Mass of each component is given as:

$\begin{array}{l}m\left({\mathrm{ClF}}_3\right)=32.1\mathrm{g}\\ m\left(\mathrm{Li}\right)=17.3\mathrm{g}\end{array}$

Standard enthalpies of formation for each component are given as:

$\begin{array}{c}\Delta H_f\left({\mathrm{ClF}}_3,g\right)=-163.2\mathrm{kJ}/\mathrm{mol}\\ \Delta H_f(\mathrm{Li},s)=0\mathrm{kJ}/\mathrm{mol}\\ \Delta H_f(\mathrm{LiCl},s)=-408.61\mathrm{kJ}/\mathrm{mol}\\ \Delta H_f(\mathrm{LiF},s)=-615.91\mathrm{kJ}/\mathrm{mol}\end{array}$

Concept of heat evolved in reaction

The amount of heat evolved during a combustion process by calculating the enthalpy change of formation for every molecule involved in the chemical reaction for one mole by given formula.

$\mathit{\Delta }\mathit{H}\mathbf{=}\mathit{n}\mathbf{\times }\mathit{\Delta }{\mathit{H}}_{\mathbf{m}}$

Where, $n$is number of total moles and $\Delta H_m$is change in enthalpy

Calculation of enthalpy change

The formula is, $\Delta H=\sum \Delta H_{f_{\mathrm{products}}}-\sum \Delta H_{f_{\mathrm{reactants}}}$.

For this reaction, the change in enthalpy would be:

$\begin{array}{l}\Delta H_m=\Delta H_f(\mathrm{LiCl},s)+3\times \Delta H_f(\mathrm{LiF},s)-\Delta H_f\left({\mathrm{ClF}}_3,g\right)-4\times \Delta H_f(\mathrm{LiF},s)\\ \Delta H_m=-408.61+3\times (-615.97)-(-163.2)-4\times 0\\ \Delta H_m=-2093.32\mathrm{kJ}/\mathrm{mol}\end{array}$

Determine limit reactant

The molar mass of reactants is given below.

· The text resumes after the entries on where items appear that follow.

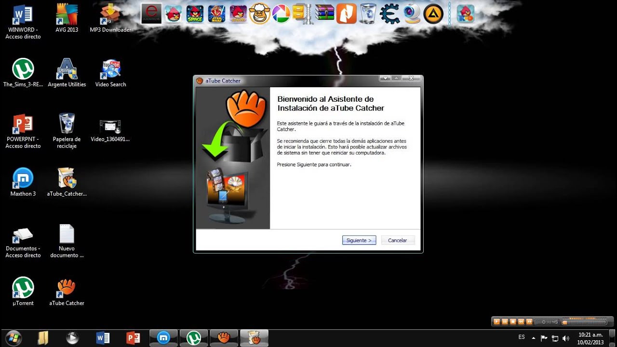Open Cheat Engine from the top icon dock
The image size is (617, 347).
pos(389,14)
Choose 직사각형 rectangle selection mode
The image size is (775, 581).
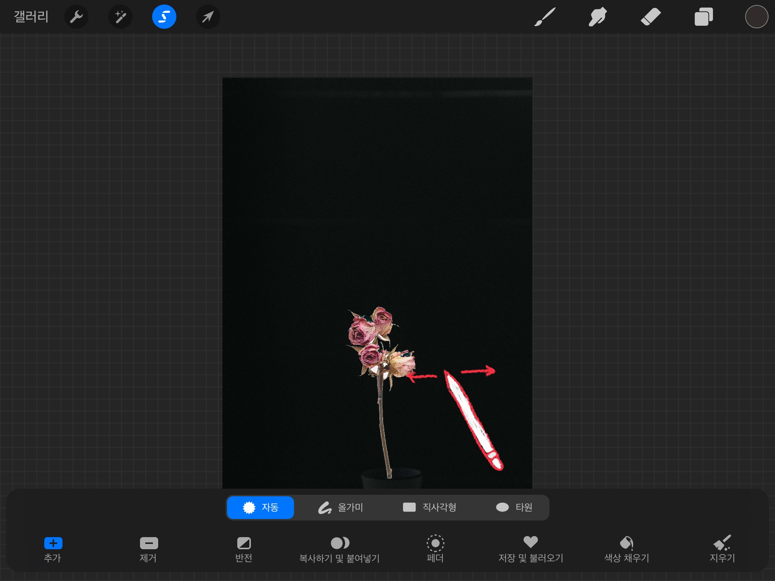tap(430, 507)

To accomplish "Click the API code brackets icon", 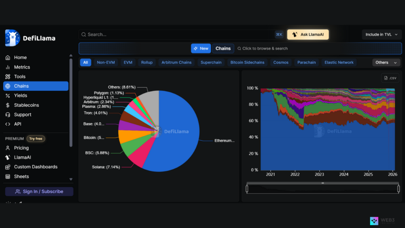I will 8,124.
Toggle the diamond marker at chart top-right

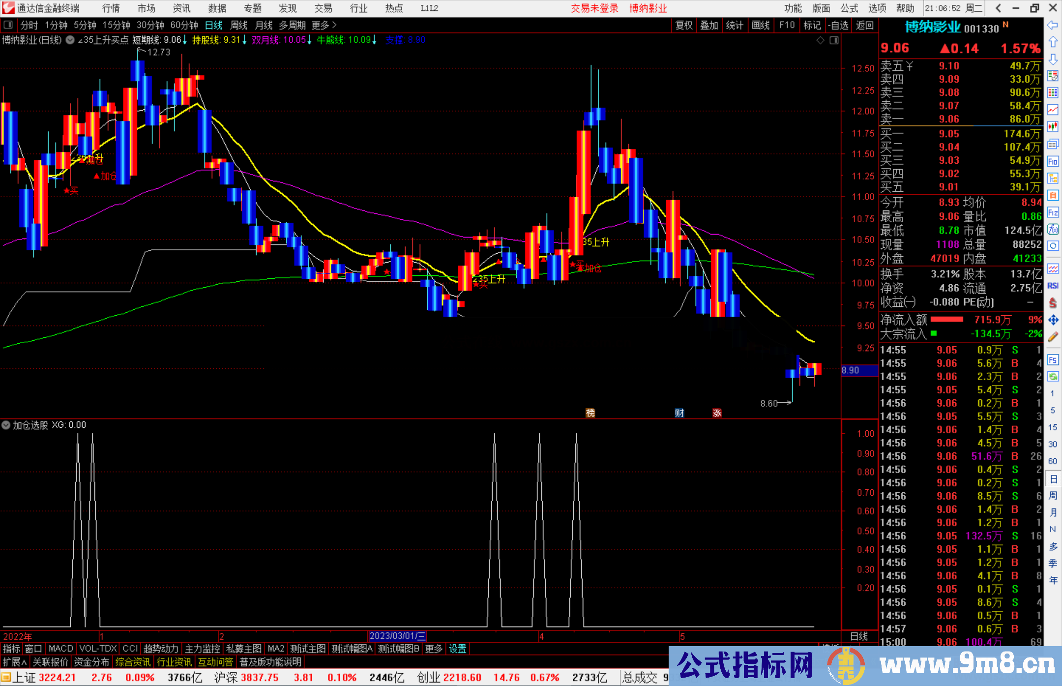coord(820,40)
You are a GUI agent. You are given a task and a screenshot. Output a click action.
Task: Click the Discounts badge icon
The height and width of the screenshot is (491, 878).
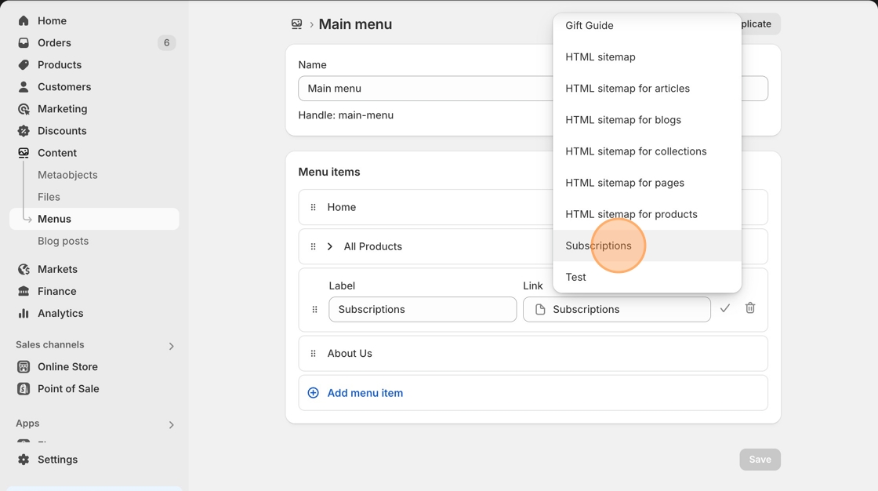24,131
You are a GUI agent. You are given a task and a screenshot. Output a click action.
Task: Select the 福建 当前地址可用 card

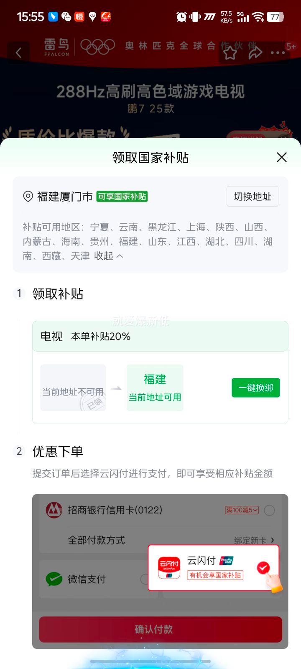click(x=155, y=388)
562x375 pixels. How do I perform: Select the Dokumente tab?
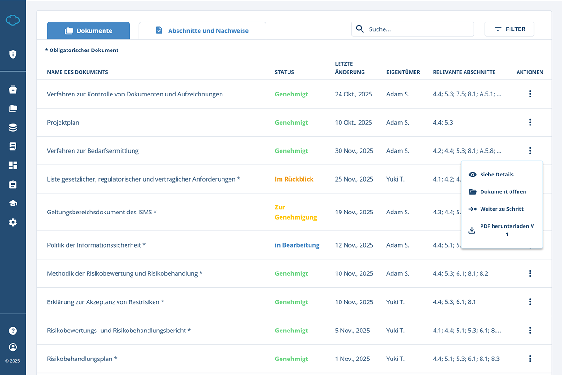click(x=89, y=31)
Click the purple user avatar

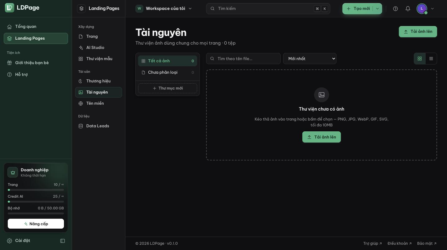point(422,9)
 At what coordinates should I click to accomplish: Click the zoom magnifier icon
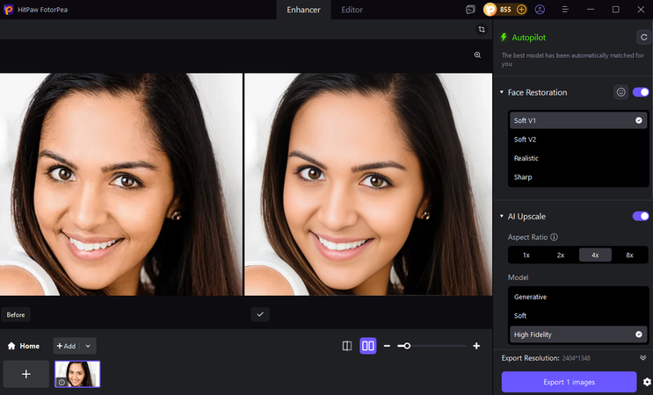(x=478, y=54)
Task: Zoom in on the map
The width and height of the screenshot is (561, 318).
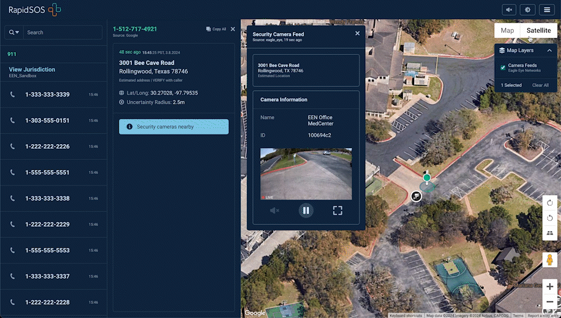Action: (549, 287)
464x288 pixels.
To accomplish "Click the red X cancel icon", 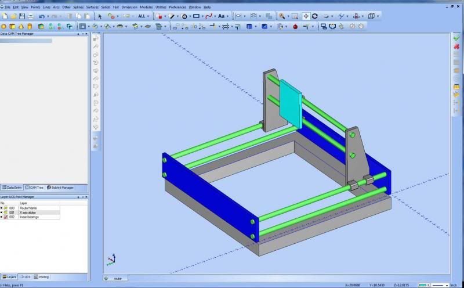I will [456, 46].
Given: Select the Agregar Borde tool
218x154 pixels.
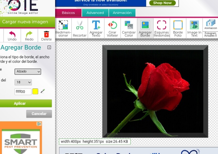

$\begin{array}{c}M\left({\mathrm{ClF}}_3\right)=92.448\mathrm{g}/\mathrm{mol}\\ M\left(\mathrm{Li}\right)=6.941\mathrm{g}/\mathrm{mol}\end{array}$

For determination of limiting reactant find the number of moles of each reactant.

$\begin{array}{c}n=\frac{m}{M}\\ \mathrm{n}\left({\mathrm{ClF}}_3\right)=\frac{32.1}{92.448}\\ =0.35\mathrm{mol}\\ n\left(Li\right)=\frac{17.3}{6.941}\end{array}$

So, $n\left(Li\right)=2.5\mathrm{m}ol$

From the reaction, four moles of $Li$ required for one mol of $CI{F}_3$.

So for $0.35mol$of $CI{F}_3$.

$0.35\times 4=1.4\mathrm{mol}$of $Li$required.

This means that $CI{F}_3$ is the limiting reactant.

Calculate heat evolved

The heat is calculated by given equation.

$\begin{array}{l}\Delta H=n\times \Delta H_m\\ \Delta H=0.35\times 2093.32\\ \Delta H=732.66\mathrm{kJ}\end{array}$